• [HOW TO COMPLETE THIS TASK]: What is needed is an exact copy of every record below.

[Stored data entries]
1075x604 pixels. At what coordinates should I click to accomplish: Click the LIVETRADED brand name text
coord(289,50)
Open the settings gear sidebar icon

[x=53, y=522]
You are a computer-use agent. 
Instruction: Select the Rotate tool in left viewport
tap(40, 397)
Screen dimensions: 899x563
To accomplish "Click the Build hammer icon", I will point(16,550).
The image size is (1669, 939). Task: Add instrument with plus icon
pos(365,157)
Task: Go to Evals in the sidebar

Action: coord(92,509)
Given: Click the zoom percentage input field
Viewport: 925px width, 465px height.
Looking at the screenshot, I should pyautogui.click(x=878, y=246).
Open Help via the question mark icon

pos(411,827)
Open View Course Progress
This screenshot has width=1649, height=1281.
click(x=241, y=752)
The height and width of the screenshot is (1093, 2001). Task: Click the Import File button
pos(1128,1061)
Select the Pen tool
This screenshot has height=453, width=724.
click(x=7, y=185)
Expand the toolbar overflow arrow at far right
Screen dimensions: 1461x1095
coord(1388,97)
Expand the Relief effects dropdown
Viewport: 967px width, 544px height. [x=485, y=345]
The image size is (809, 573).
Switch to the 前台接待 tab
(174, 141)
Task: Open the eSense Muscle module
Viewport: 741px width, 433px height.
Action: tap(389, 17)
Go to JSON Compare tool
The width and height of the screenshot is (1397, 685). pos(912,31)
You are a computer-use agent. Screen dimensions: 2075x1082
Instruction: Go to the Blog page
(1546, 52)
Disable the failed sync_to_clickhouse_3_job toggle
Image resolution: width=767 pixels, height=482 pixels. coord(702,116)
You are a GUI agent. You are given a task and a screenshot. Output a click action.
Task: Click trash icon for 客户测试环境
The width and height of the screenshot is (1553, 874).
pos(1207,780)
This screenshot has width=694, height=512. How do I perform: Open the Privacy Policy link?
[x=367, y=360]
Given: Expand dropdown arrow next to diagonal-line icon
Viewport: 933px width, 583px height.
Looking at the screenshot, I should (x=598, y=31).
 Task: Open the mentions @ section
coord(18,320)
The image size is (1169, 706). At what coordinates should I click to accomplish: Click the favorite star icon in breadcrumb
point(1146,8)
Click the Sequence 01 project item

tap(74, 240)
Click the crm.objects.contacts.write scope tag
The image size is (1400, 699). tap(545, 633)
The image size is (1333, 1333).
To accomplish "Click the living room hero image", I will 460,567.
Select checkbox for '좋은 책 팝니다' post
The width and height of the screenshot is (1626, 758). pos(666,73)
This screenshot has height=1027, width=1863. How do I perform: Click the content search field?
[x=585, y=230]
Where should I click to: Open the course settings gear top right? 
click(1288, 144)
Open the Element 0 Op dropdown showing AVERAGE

• [ANSWER BELOW]:
1075x604 pixels. At what coordinates should I click to accomplish: Click the LIVETRADED brand name text
coord(289,50)
Open the settings gear sidebar icon

[x=53, y=522]
You are a computer-use agent. 
Instruction: Select the Rotate tool in left viewport
tap(40, 397)
Screen dimensions: 899x563
To accomplish "Click the Build hammer icon", I will point(16,550).
The image size is (1669, 939). Task: Add instrument with plus icon
pos(365,157)
Task: Go to Evals in the sidebar

Action: coord(92,509)
Given: Click the zoom percentage input field
Viewport: 925px width, 465px height.
Looking at the screenshot, I should pyautogui.click(x=878, y=246).
Open Help via the question mark icon

pos(411,827)
Open View Course Progress
This screenshot has width=1649, height=1281.
click(x=241, y=752)
The height and width of the screenshot is (1093, 2001). Task: Click the Import File button
pos(1128,1061)
Select the Pen tool
This screenshot has height=453, width=724.
click(x=7, y=185)
Expand the toolbar overflow arrow at far right
Screen dimensions: 1461x1095
coord(1388,97)
Expand the Relief effects dropdown
Viewport: 967px width, 544px height. [x=485, y=345]
The image size is (809, 573).
Switch to the 前台接待 tab
(174, 141)
Task: Open the eSense Muscle module
Viewport: 741px width, 433px height.
Action: tap(389, 17)
Go to JSON Compare tool
The width and height of the screenshot is (1397, 685). pos(912,31)
You are a computer-use agent. Screen dimensions: 2075x1082
Instruction: Go to the Blog page
(1546, 52)
Disable the failed sync_to_clickhouse_3_job toggle
Image resolution: width=767 pixels, height=482 pixels. coord(702,116)
You are a GUI agent. You are given a task and a screenshot. Output a click action.
Task: Click trash icon for 客户测试环境
The width and height of the screenshot is (1553, 874).
pos(1207,780)
This screenshot has width=694, height=512. How do I perform: Open the Privacy Policy link?
[x=367, y=360]
Given: Expand dropdown arrow next to diagonal-line icon
Viewport: 933px width, 583px height.
Looking at the screenshot, I should (x=598, y=31).
 Task: Open the mentions @ section
coord(18,320)
The image size is (1169, 706). At what coordinates should I click to accomplish: Click the favorite star icon in breadcrumb
point(1146,8)
Click the Sequence 01 project item

tap(74, 240)
Click the crm.objects.contacts.write scope tag
The image size is (1400, 699). tap(545, 633)
The image size is (1333, 1333).
To accomplish "Click the living room hero image", I will 460,567.
Select checkbox for '좋은 책 팝니다' post
The width and height of the screenshot is (1626, 758). pos(666,73)
This screenshot has height=1027, width=1863. How do I perform: Click the content search field?
[x=585, y=230]
Where should I click to: Open the course settings gear top right? 
click(1288, 144)
Open the Element 0 Op dropdown showing AVERAGE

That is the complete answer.